WHAT IS BEING ASKED
Copy each line in the data that includes the word "computer".

GIVEN RECORDS
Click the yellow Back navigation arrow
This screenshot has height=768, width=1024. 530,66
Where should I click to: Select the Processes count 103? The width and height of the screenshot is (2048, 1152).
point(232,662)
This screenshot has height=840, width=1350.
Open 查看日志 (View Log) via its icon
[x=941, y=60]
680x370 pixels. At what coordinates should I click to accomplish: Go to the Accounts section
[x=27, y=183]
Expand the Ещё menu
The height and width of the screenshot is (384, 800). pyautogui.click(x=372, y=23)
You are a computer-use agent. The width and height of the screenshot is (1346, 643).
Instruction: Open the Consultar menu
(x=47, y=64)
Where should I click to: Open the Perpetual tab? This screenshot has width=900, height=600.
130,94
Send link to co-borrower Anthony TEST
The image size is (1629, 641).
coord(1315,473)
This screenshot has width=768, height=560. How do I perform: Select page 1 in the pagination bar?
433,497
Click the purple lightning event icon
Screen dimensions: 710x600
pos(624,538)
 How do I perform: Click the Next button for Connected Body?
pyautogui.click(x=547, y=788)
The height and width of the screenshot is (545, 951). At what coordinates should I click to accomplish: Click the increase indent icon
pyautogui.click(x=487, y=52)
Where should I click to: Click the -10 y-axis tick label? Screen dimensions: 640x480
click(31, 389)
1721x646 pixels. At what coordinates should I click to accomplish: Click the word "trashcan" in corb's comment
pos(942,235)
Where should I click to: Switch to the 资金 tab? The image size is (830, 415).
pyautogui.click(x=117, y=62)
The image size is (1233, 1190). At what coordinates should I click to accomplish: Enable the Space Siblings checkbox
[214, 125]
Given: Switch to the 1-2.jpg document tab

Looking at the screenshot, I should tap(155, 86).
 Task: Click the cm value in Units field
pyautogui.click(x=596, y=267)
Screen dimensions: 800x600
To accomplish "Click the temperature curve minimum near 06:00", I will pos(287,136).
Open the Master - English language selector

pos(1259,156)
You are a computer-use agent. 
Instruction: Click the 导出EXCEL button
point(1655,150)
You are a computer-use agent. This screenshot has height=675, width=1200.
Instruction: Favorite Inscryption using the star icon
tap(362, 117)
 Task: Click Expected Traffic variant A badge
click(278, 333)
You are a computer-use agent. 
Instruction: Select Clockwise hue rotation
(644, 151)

SOLUTION TO THE PROBLEM
You are a computer-use agent. The width and height of the screenshot is (1346, 643).
You are a computer-use agent. 
You are a computer-use agent. This screenshot has height=675, width=1200.
You are a computer-use agent. 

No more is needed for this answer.